The answer must be a single number: how many lines below contain "location".

Stored items
--

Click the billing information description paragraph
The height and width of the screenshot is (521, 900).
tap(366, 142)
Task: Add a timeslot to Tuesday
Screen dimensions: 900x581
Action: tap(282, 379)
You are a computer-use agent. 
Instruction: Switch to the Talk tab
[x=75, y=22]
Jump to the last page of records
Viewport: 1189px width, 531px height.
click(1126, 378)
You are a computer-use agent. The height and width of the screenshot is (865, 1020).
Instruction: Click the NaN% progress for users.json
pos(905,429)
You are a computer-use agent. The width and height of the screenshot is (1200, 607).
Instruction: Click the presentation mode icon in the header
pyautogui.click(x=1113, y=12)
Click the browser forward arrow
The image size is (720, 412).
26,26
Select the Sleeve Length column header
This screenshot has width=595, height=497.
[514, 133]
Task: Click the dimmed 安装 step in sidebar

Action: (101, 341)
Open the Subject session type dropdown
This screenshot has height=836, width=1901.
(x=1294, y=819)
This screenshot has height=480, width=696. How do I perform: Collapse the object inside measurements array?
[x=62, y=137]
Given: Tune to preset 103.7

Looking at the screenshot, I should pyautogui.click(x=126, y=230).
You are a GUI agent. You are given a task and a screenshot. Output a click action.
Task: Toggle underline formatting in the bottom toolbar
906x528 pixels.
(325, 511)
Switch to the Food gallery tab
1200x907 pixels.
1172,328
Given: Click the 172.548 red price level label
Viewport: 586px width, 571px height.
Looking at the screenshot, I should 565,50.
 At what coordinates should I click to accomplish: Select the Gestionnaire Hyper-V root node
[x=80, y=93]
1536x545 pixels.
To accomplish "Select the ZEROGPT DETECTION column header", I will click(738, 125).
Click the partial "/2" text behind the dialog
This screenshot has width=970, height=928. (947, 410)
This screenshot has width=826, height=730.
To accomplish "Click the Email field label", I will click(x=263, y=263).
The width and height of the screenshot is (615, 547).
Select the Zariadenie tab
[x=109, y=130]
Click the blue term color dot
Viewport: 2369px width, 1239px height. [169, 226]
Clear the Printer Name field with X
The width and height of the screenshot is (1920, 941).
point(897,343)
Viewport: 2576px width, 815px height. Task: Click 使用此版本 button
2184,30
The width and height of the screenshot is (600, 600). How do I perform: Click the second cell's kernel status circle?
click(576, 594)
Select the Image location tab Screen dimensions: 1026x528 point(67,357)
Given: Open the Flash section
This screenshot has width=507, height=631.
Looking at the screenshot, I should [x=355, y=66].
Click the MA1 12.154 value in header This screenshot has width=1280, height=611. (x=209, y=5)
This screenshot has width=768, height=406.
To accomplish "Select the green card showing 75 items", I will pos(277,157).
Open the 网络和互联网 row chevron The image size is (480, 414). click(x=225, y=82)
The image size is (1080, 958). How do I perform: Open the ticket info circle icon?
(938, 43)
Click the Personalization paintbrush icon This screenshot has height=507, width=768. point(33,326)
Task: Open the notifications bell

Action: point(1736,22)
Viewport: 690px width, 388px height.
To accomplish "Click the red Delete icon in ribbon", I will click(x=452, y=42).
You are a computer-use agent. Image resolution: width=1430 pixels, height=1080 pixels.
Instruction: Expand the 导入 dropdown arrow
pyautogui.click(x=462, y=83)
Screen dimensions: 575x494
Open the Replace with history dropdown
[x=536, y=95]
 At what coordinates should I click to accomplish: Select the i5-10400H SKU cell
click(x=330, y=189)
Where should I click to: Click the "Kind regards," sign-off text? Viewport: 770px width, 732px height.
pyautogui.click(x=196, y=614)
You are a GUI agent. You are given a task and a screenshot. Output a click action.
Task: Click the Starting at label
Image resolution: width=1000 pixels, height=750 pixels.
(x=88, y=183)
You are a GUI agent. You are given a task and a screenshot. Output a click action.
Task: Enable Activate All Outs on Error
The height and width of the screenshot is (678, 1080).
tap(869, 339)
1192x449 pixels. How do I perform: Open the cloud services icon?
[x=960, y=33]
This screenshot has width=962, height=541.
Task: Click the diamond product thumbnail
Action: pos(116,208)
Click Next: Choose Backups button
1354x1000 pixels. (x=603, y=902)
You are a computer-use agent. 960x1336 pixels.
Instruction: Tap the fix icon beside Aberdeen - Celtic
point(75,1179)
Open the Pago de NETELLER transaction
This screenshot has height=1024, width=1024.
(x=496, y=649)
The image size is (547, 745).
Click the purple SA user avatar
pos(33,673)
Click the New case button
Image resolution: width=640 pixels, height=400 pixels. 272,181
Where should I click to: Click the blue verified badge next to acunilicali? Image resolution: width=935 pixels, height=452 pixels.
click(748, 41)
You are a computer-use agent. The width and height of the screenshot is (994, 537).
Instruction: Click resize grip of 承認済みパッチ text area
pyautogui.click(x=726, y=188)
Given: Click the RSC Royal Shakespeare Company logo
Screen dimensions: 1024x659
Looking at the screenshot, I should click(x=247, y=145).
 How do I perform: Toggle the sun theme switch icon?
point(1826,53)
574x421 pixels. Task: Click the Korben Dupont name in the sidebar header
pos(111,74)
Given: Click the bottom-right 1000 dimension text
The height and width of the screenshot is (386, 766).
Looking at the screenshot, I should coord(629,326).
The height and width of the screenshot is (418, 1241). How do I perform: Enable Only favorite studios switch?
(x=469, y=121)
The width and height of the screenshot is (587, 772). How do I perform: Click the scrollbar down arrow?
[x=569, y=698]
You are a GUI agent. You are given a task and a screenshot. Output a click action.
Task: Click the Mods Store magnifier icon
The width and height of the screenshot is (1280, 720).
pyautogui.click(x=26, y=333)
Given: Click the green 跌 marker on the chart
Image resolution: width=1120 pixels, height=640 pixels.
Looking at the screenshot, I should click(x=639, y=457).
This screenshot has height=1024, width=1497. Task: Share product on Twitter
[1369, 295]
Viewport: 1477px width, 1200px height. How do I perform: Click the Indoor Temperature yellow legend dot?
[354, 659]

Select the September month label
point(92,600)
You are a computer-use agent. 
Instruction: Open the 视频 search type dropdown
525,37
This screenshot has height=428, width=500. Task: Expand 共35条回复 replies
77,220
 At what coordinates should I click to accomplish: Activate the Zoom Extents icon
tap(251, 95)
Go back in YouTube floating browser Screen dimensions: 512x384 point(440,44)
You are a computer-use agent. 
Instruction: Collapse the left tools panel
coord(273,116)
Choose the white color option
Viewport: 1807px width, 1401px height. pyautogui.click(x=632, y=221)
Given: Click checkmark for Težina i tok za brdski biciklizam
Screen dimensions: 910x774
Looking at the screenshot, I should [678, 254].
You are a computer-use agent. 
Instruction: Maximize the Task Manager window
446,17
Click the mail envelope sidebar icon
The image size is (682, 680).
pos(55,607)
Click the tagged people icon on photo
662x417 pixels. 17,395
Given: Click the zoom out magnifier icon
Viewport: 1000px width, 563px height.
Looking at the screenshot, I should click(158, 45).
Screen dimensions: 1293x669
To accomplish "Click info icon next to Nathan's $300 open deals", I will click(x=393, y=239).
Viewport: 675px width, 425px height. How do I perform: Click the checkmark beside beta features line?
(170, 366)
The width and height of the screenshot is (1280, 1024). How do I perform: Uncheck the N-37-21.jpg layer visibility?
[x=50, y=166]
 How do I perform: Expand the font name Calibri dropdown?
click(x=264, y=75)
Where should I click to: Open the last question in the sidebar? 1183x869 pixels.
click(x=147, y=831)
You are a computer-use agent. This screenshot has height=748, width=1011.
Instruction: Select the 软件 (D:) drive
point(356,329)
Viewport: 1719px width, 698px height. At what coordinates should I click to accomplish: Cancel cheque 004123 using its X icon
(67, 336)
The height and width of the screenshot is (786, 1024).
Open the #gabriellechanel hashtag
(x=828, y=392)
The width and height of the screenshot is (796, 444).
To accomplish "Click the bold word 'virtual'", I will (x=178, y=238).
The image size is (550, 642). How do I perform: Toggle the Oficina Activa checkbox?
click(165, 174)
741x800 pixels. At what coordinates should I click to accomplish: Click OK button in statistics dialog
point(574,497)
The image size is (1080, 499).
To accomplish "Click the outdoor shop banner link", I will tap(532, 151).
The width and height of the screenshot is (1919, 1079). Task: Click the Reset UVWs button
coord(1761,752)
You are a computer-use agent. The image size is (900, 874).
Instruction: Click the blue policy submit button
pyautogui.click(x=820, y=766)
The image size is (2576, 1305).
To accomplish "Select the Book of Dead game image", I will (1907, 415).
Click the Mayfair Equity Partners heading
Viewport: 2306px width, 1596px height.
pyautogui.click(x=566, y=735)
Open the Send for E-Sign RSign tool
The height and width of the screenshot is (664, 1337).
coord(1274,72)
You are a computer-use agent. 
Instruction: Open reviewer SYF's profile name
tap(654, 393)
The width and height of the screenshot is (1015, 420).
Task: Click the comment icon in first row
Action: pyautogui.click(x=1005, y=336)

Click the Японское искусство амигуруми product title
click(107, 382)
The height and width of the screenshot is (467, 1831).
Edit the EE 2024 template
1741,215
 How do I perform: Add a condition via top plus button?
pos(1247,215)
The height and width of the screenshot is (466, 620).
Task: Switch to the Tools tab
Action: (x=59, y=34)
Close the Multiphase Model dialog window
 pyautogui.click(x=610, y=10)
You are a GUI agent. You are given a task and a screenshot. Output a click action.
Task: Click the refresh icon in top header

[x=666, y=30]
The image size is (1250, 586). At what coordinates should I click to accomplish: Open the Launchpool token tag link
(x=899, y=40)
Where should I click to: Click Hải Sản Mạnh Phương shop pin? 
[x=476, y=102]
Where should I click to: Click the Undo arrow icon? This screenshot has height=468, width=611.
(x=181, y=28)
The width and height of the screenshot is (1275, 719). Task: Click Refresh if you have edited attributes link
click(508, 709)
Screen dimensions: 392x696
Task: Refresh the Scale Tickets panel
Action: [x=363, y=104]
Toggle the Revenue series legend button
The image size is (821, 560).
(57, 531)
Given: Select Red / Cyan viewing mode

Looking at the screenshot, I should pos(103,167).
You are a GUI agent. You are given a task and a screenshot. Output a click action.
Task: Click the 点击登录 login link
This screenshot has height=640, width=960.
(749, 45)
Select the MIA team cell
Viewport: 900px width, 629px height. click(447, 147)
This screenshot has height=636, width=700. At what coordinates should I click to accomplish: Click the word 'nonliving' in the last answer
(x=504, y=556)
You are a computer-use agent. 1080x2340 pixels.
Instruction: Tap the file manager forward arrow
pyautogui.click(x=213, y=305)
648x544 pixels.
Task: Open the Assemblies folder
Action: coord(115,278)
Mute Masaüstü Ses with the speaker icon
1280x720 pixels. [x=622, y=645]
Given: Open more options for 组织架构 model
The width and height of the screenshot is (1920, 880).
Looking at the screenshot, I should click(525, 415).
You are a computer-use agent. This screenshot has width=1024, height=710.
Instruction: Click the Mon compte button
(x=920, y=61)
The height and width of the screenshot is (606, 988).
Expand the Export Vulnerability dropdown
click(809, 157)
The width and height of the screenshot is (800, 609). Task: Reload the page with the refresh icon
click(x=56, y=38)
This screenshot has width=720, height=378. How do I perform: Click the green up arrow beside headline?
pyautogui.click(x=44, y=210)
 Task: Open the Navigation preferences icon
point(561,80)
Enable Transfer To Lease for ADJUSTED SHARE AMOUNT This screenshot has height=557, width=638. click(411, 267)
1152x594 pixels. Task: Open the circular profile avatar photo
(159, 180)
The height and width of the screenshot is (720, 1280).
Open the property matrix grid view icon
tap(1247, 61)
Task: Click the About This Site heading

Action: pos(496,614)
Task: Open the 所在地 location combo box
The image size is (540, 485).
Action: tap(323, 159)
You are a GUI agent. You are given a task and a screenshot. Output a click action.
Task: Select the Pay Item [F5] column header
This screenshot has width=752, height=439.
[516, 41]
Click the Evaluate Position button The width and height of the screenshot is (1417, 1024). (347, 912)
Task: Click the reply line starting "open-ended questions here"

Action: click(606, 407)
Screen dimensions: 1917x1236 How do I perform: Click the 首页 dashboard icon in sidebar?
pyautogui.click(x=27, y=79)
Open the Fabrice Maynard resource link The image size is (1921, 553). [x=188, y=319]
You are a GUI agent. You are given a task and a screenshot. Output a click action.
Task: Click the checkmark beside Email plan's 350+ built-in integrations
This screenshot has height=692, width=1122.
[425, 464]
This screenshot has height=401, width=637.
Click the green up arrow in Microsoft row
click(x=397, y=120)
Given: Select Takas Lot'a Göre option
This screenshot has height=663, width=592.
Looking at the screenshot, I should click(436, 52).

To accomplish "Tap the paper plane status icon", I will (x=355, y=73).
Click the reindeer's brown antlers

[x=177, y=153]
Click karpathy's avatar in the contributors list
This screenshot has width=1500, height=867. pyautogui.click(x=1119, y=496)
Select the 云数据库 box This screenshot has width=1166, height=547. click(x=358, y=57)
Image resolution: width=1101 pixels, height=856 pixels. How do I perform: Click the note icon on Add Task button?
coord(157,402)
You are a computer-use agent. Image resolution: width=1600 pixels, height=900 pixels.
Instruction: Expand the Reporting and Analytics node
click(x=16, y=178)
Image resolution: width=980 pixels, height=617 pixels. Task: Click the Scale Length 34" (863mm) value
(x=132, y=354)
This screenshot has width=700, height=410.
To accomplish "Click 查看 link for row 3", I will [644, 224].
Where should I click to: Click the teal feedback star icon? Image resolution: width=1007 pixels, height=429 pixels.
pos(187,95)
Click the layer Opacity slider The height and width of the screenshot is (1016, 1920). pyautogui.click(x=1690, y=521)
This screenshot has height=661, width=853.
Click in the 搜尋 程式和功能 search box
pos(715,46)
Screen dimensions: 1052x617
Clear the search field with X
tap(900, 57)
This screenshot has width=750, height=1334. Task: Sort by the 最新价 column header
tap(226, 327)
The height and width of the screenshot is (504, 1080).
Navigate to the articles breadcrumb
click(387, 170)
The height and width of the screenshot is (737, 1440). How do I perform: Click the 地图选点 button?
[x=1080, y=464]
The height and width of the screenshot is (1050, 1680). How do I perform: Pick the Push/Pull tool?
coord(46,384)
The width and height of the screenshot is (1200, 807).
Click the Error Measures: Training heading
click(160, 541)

--

- _WRITTEN ANSWER_
2